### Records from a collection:
= Beginning of Section =
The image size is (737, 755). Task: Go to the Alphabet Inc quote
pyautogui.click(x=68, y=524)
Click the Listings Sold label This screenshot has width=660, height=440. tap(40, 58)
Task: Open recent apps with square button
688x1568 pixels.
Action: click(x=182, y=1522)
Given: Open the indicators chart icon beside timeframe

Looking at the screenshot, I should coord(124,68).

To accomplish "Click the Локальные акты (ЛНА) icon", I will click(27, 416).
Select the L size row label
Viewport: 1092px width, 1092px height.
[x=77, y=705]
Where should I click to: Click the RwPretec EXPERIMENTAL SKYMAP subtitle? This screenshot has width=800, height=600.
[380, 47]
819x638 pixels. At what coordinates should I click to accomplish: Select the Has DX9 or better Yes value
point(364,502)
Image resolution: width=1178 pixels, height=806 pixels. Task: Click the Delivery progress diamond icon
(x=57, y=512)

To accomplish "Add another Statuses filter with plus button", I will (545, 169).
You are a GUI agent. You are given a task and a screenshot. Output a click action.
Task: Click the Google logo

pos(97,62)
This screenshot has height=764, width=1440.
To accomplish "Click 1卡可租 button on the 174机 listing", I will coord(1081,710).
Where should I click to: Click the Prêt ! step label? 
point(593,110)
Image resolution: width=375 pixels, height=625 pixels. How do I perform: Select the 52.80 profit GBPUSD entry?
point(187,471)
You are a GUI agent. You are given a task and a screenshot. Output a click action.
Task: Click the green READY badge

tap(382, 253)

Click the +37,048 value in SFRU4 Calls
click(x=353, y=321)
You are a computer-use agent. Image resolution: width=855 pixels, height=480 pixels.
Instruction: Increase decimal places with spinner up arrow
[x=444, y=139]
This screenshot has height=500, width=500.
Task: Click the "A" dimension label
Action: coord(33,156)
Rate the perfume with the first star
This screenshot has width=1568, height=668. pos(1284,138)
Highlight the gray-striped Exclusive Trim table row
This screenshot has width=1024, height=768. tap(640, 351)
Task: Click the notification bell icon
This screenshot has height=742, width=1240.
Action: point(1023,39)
= End of Section =
### Problem to work on:
Among the lines above, find those with the word "will" and list them.

### Exercise answer:
To accomplish "Click the Локальные акты (ЛНА) icon", I will click(27, 416).
To accomplish "Add another Statuses filter with plus button", I will (545, 169).
To accomplish "Click 1卡可租 button on the 174机 listing", I will coord(1081,710).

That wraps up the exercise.